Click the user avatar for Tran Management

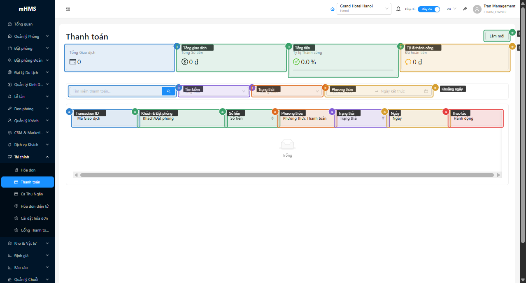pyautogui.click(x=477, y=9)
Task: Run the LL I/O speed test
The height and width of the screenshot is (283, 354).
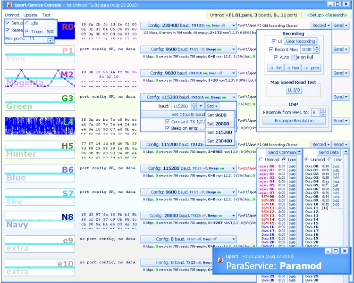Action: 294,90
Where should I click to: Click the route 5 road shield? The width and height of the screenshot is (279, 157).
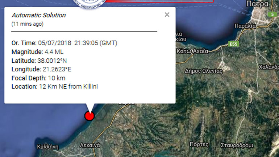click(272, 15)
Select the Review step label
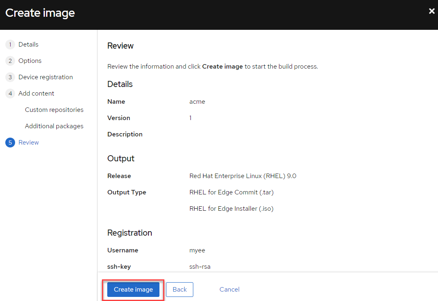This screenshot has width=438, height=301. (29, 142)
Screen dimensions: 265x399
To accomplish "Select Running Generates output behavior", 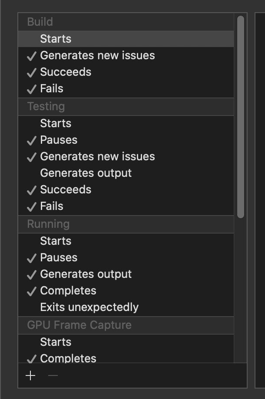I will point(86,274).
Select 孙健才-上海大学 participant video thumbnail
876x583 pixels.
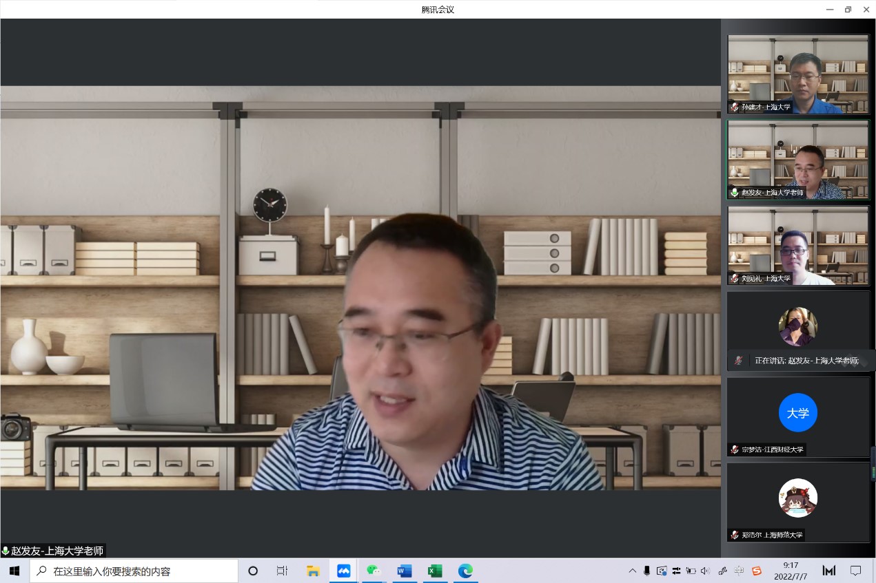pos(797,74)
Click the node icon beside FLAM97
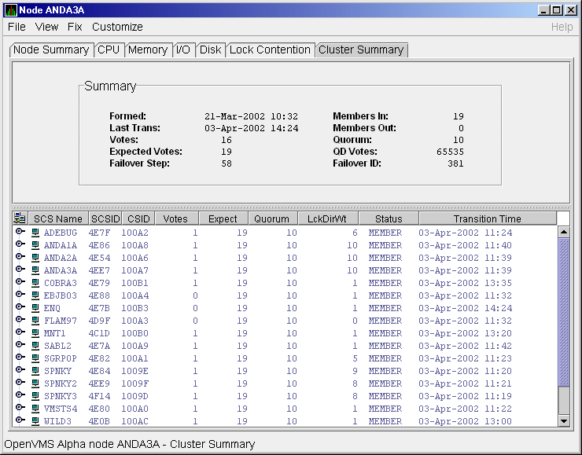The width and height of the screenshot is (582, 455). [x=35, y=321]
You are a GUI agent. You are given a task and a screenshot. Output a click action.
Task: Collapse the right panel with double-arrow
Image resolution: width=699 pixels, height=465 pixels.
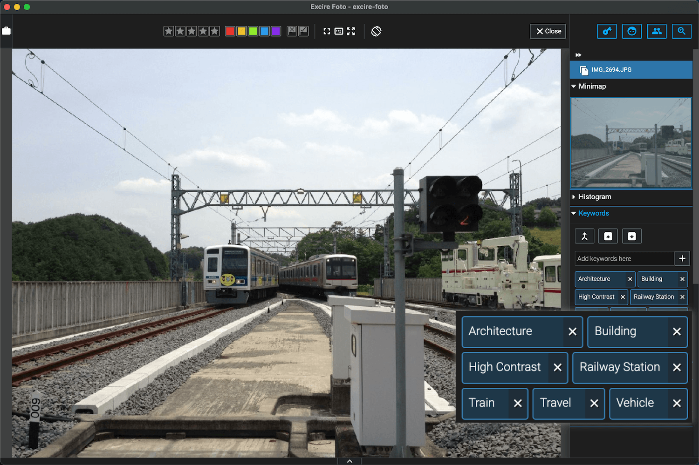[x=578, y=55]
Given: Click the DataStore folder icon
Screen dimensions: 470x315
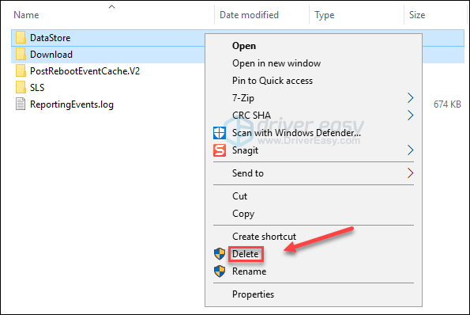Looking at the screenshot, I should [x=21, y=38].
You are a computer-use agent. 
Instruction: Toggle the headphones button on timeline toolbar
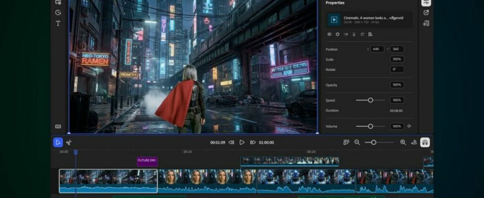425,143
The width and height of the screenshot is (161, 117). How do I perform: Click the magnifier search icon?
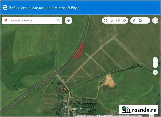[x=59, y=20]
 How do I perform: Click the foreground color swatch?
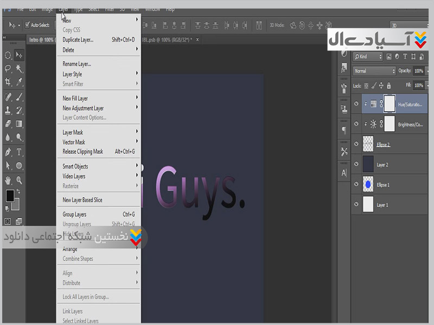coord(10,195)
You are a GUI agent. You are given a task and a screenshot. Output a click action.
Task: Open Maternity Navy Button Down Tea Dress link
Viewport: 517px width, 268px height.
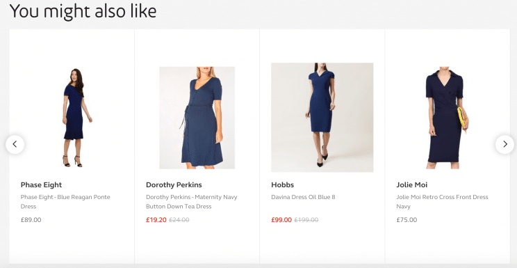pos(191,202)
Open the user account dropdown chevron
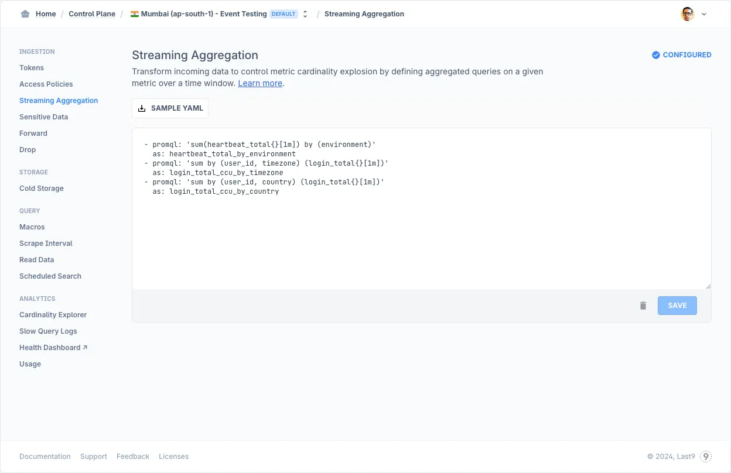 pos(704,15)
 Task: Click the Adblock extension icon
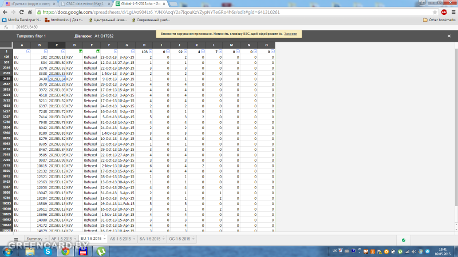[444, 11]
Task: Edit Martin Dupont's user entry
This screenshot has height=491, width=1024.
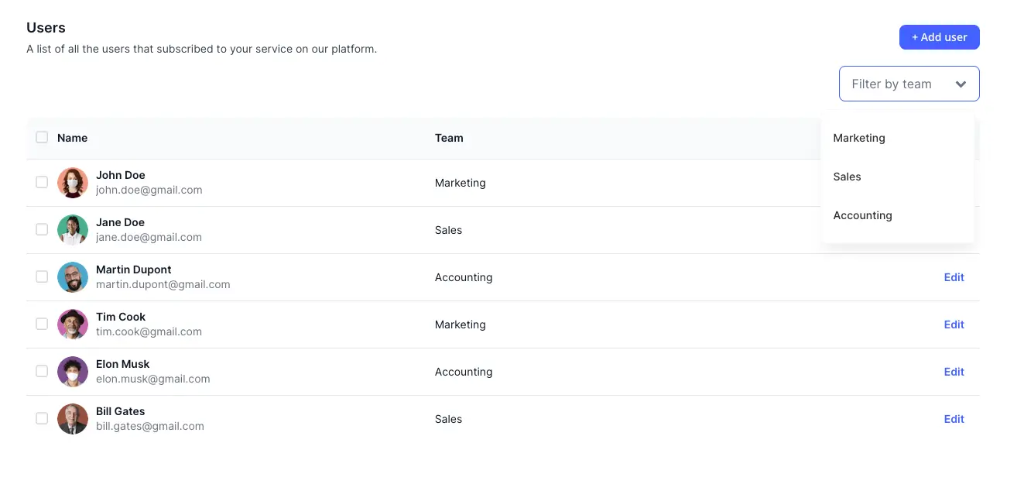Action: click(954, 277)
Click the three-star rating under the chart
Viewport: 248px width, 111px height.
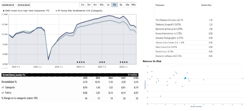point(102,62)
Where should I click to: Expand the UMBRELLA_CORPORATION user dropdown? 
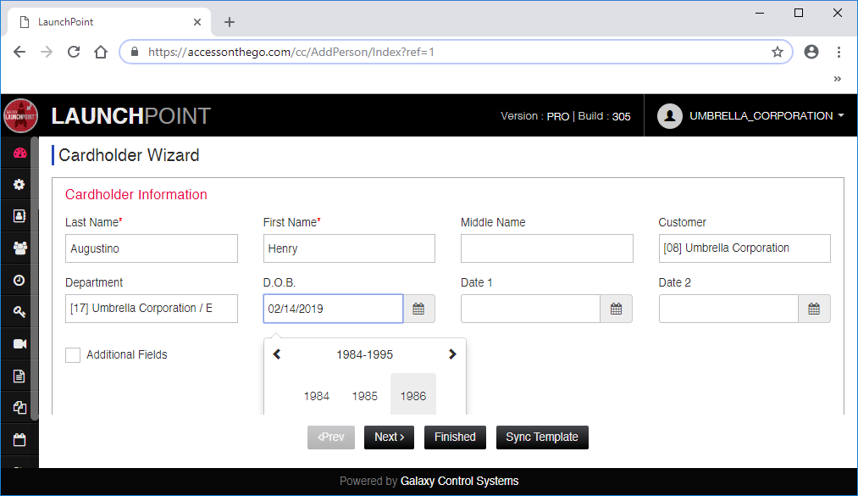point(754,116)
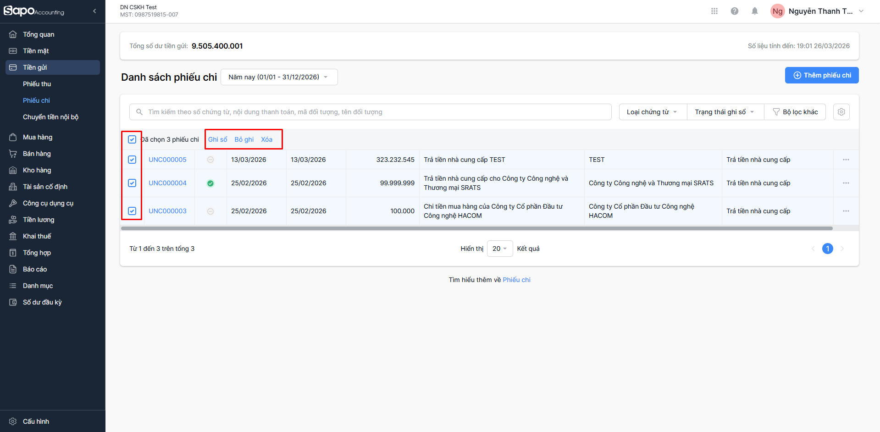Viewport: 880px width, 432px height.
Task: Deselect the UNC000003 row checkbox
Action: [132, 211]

**WHAT YOU SHOULD DO**
Give back, exactly and with nothing added, the lines from the line with "Viewport: 517px width, 268px height." through the final line of the data, both included; leave pictures out.

**PROBLEM SOLUTION**
Viewport: 517px width, 268px height.
pos(191,202)
Open the user account dropdown chevron
 pos(704,15)
 Task: Click the Adblock extension icon
[444, 11]
Task: Edit Martin Dupont's user entry
This screenshot has height=491, width=1024.
Action: click(954, 277)
Click the three-star rating under the chart
Viewport: 248px width, 111px height.
point(102,62)
Where should I click to: Expand the UMBRELLA_CORPORATION user dropdown? 
point(754,116)
Viewport: 880px width, 432px height.
Task: Deselect the UNC000003 row checkbox
Action: [132, 211]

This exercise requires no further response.